The propeptides of lysosomal enzymes have been implicated in membrane
association and mannose 6-phosphate-independent sorting to the lysosome
(Rijnboutt, S., Aerts, H., Geuze, H. J., Tager, J. M., and Strous, G. J.
(1991) J. Biol. Chem. 266, 4862-4868; McIntyre, G. F., and Erickson, A. H.
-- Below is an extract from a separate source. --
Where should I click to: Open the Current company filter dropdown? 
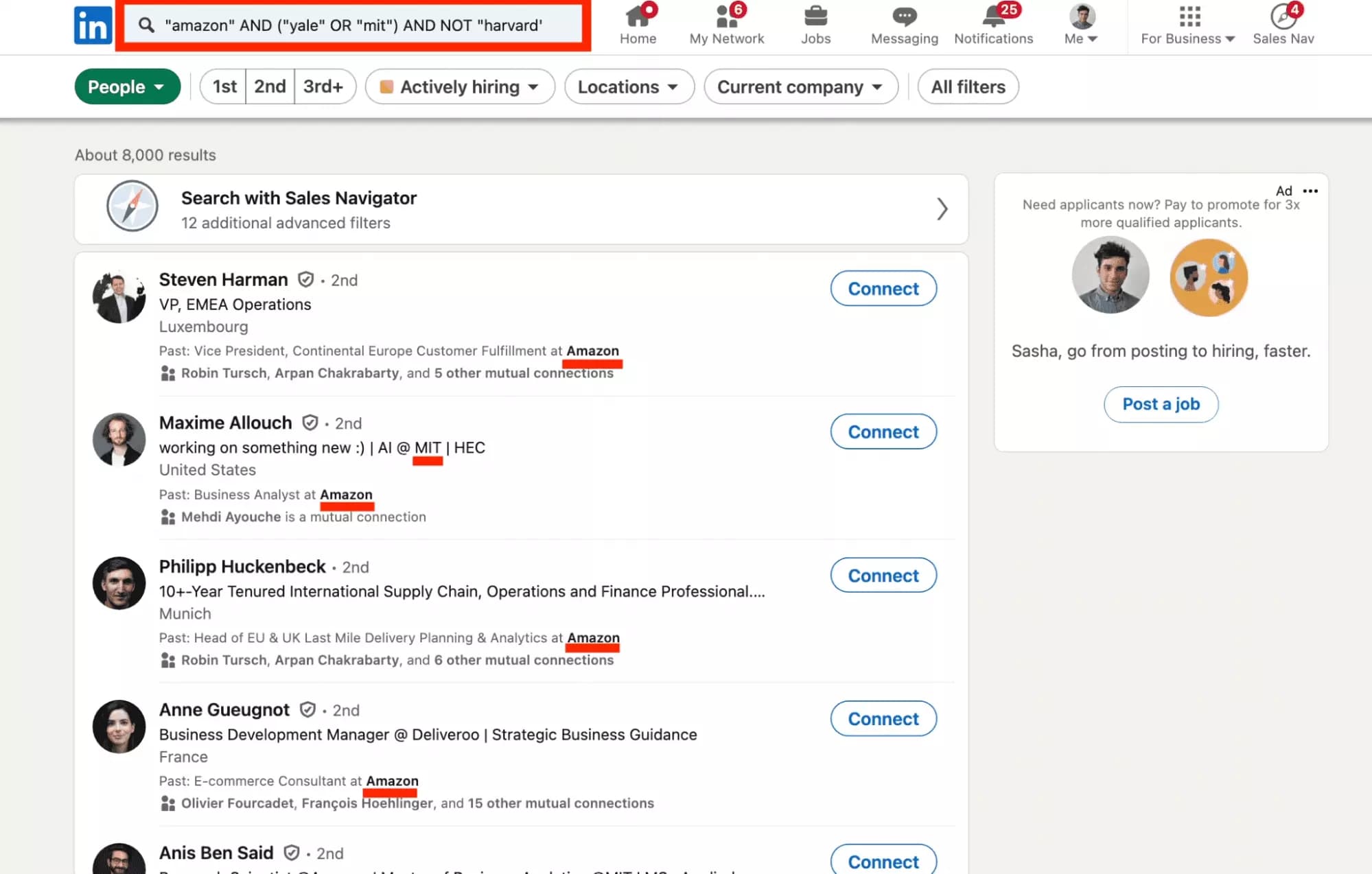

(1991) J. Biol. Chem. 266, 15438-15445). In this report, the function of
the propeptide of procathepsin D in sorting to the lysosome was directly
assessed using a cathepsin D deletion mutant lacking the propeptide, and
using a chimeric cDNA encoding the cathepsin D propeptide fused to the
secretory protein alpha-lactalbumin. Proteins encoded by these cDNAs were
expressed in mouse Ltk- cells and in human hepatoma Hep G2 cells, and then
immunoprecipitated and analyzed by SDS- polyacrylamide gel electrophoresis.
The deletion mutant was glycosylated but was rapidly degraded in a
chloroquine-independent fashion and did not assume an active conformation.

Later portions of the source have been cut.